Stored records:
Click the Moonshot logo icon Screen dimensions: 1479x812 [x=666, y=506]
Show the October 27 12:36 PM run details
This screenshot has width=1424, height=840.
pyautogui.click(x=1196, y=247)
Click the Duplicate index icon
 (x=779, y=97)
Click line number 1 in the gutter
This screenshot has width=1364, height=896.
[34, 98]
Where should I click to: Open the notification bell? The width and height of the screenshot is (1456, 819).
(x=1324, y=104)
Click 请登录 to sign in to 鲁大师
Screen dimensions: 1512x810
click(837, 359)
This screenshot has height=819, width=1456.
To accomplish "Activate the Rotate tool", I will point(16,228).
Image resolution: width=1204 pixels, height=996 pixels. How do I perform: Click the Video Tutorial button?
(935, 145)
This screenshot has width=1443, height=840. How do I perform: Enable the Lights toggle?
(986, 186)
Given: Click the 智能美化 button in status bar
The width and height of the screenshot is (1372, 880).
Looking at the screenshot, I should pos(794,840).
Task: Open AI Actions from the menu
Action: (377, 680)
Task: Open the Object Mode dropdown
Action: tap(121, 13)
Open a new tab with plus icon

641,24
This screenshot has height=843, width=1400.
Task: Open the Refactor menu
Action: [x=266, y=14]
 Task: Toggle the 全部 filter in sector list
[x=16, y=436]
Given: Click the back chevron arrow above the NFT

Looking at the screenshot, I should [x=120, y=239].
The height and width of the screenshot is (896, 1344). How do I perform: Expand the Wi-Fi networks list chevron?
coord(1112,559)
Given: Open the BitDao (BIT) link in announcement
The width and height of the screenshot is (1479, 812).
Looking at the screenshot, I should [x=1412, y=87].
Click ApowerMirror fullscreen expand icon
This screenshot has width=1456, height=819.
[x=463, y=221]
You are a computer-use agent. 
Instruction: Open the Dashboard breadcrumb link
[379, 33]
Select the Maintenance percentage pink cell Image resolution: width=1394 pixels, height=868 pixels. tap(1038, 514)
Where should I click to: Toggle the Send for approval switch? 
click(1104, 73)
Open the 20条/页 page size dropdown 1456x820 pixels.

§ **Task to carry out**
Only the lines from the one that contains "Open a new tab with plus icon" to the end of the entries above should be given again, exactly and in full.

§ **Result of this task**
Open a new tab with plus icon

641,24
This screenshot has height=843, width=1400.
Task: Open the Refactor menu
Action: [x=266, y=14]
 Task: Toggle the 全部 filter in sector list
[x=16, y=436]
Given: Click the back chevron arrow above the NFT

Looking at the screenshot, I should [x=120, y=239].
The height and width of the screenshot is (896, 1344). How do I perform: Expand the Wi-Fi networks list chevron?
coord(1112,559)
Given: Open the BitDao (BIT) link in announcement
The width and height of the screenshot is (1479, 812).
Looking at the screenshot, I should [x=1412, y=87].
Click ApowerMirror fullscreen expand icon
This screenshot has width=1456, height=819.
[x=463, y=221]
You are a computer-use agent. 
Instruction: Open the Dashboard breadcrumb link
[379, 33]
Select the Maintenance percentage pink cell Image resolution: width=1394 pixels, height=868 pixels. tap(1038, 514)
Where should I click to: Toggle the Send for approval switch? 
click(1104, 73)
Open the 20条/页 page size dropdown 1456x820 pixels.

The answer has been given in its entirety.